### Exercise directions
Restate the full listing word for word and leave the pictures out.

### Dataset records
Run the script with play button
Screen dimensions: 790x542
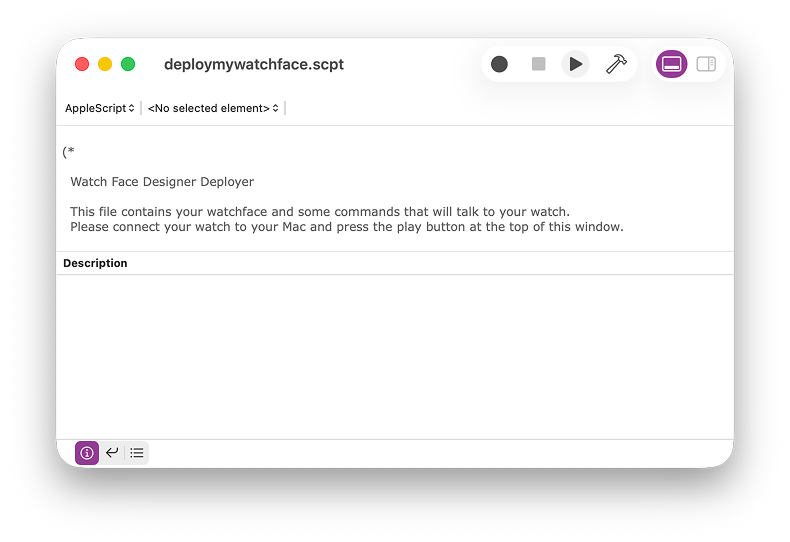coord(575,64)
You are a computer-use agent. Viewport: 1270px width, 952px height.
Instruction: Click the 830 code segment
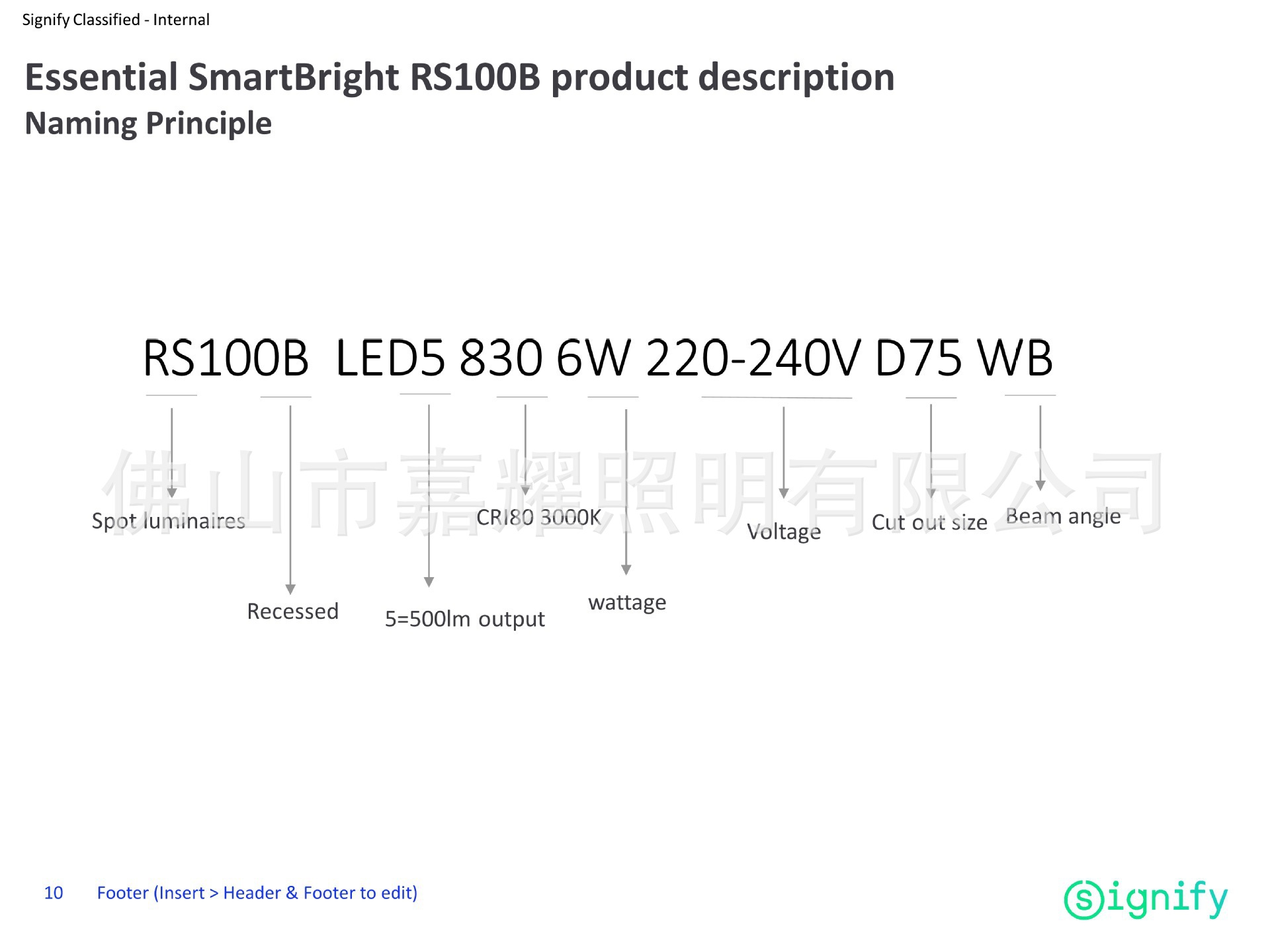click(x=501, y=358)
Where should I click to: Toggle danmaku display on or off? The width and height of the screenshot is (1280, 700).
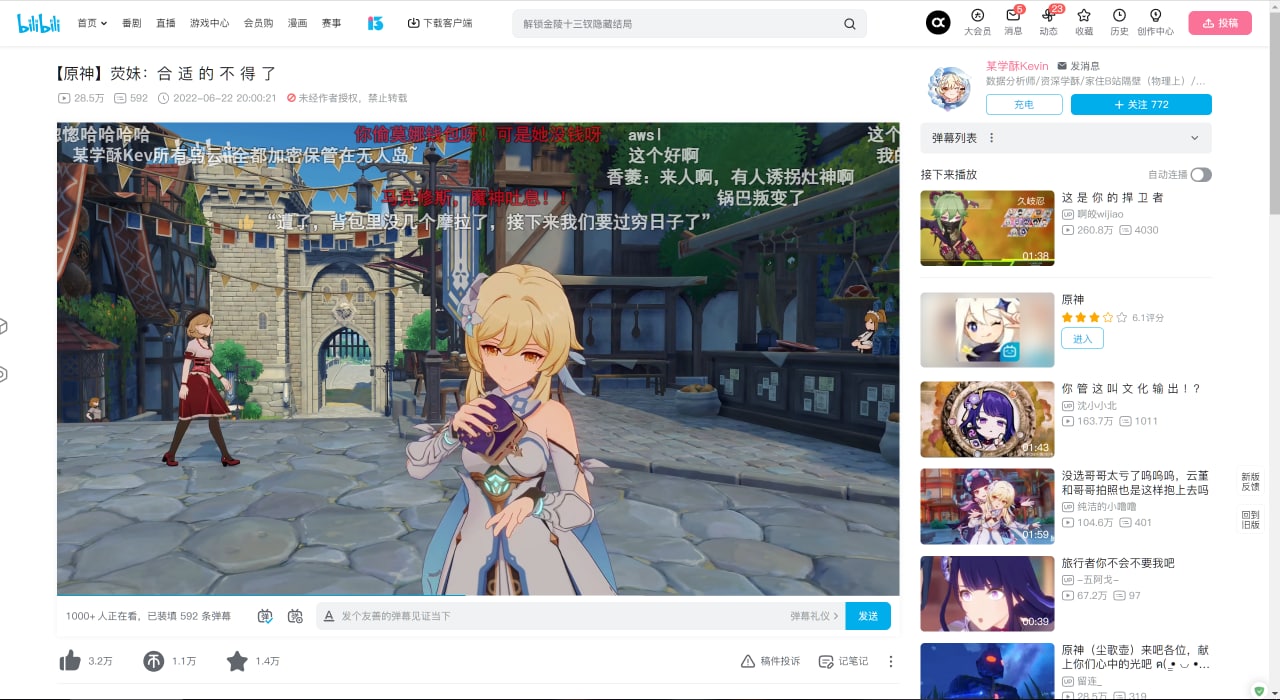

### Your solution
Run the script with play button
Screen dimensions: 790x542
coord(575,64)
You are a computer-use agent. Viewport: 1270px width, 952px height.
Instruction: Click the 830 code segment
click(x=501, y=358)
Where should I click to: Toggle danmaku display on or off? The width and height of the screenshot is (1280, 700).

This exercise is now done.